### READING TEXT
Oklahoma residents with a certain type of diabetes may have been misdiagnosed by their physicians. Type 1 and type 2diabetes mellitus are the two most commonly known types. However, there is a third type of diabetes, type 3c, that some physicians believe is being routinely misdiagnosed.
Type 3c diabetes results from an impaired pancreas. The results of one study has indicated that there is a high likelihood that physicians are misdiagnosing type 3c diabetes for type 2 diabetes. This is concerning because different forms of treatment are needed for each. Type 3c diabetes cases that are misdiagnosed can result in a waste of money and time spent on unnecessary and inaccurate treatments, all while the patient is still suffering from high blood sugar levels.
There has long been knowledge of other forms of diabetes. Since 2008, there were concerns among researchers that type 3c diabetes was not only not being diagnosed frequently enough, but was also being misdiagnosed. One study, which involved reviewing millions of health records from the United Kingdom, gives credibility to those concerns. More than 30,000 cases of adult-onset diabetes were located. Out of those cases, 559 were found to have occurred subsequently to pancreatic disease. Even though type 3c diabetes was associated with pancreatic cancer, 88 percent of the cases were diagnosed as type 2 diabetes, while just 3 percent were determined to be type 3c diabetes.
Individuals whose diabetes has been misdiagnosed and who have been harmed as a result may be a victim of doctor error. A medical malpractice attorney may pursue financial damages against the negligent medical professionals whose care resulted in a worsened condition if it can be demonstrated that the misdiagnosis constituted a failure to exhibit the requisite standard of care.

### TASK STATEMENT
According to the text on type 3c diabetes, what condition causes type 3c diabetes? The material placed after this sentence has no connection to the text on type 3c diabetes.

### RAW DATA
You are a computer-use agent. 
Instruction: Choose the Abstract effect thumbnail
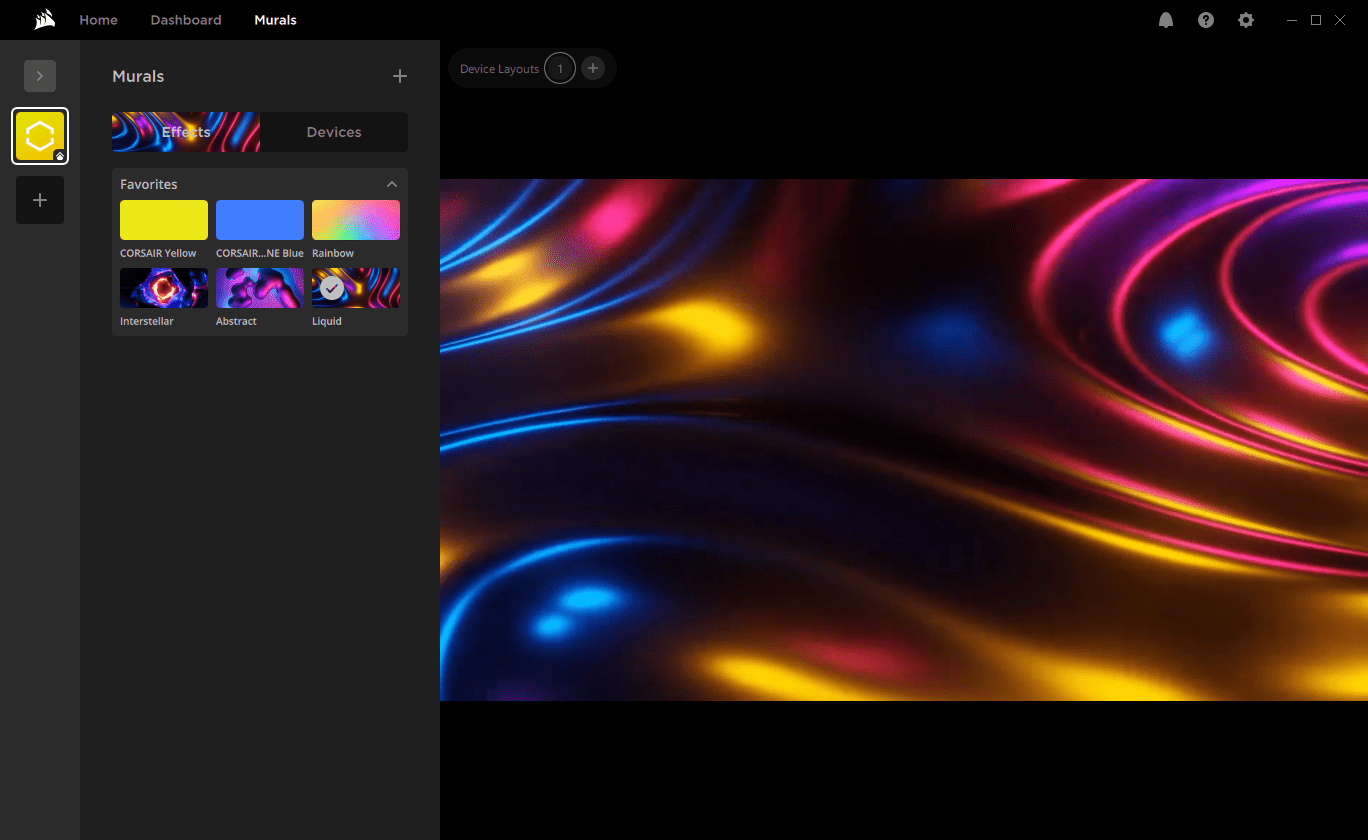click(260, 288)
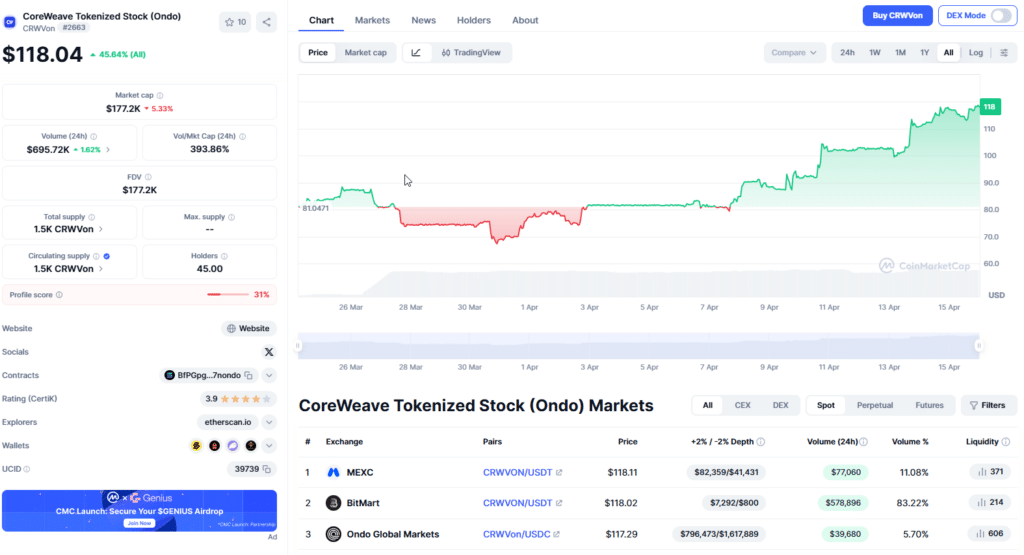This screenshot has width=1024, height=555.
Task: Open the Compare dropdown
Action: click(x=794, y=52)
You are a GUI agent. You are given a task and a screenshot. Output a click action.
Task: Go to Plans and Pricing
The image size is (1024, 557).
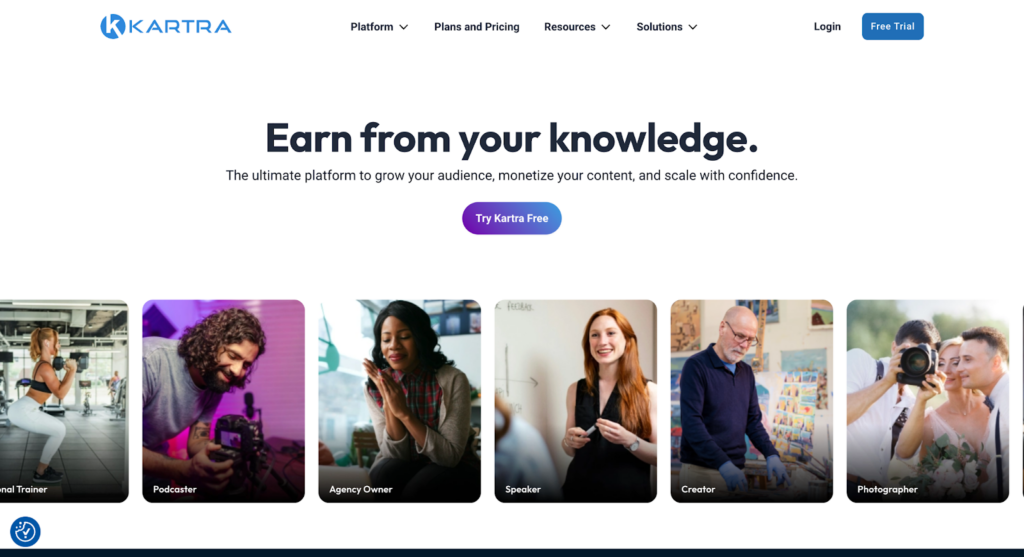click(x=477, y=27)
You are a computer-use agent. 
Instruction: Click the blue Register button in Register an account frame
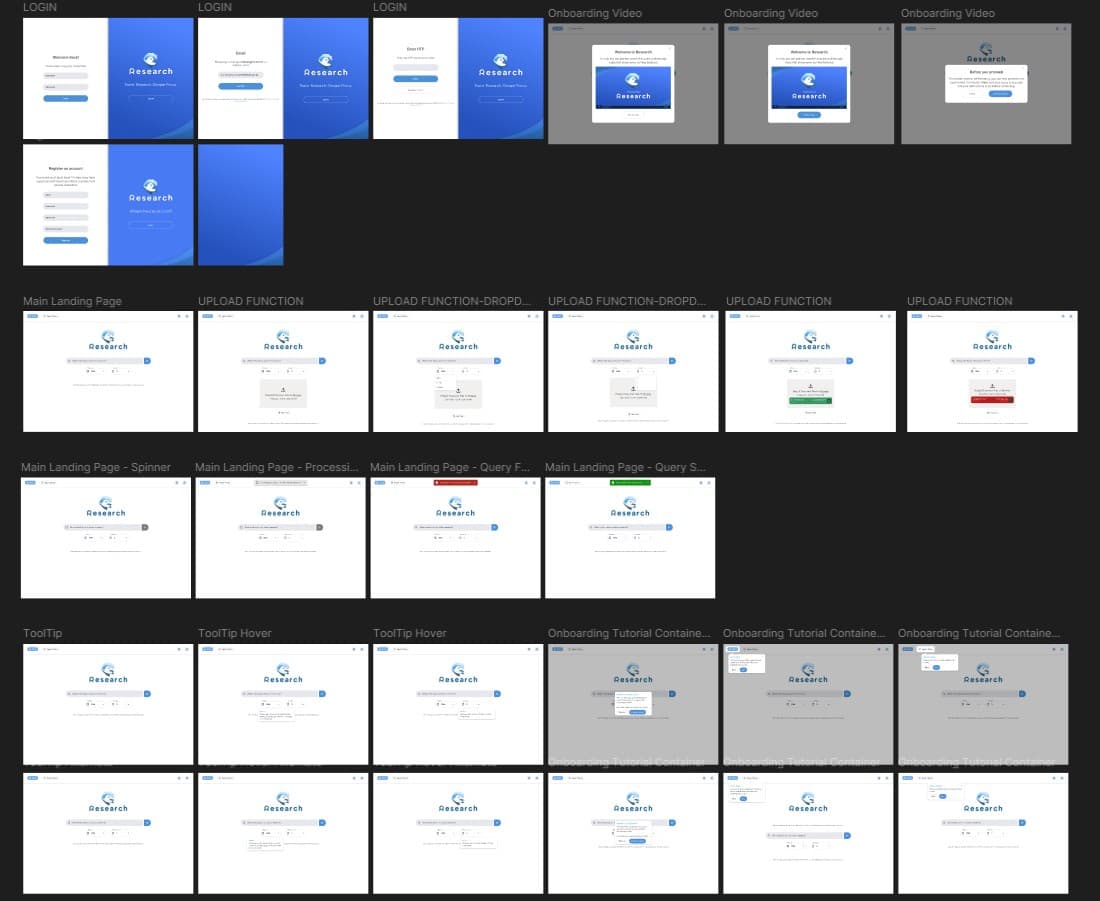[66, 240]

### YOUR SOLUTION
An impaired pancreas.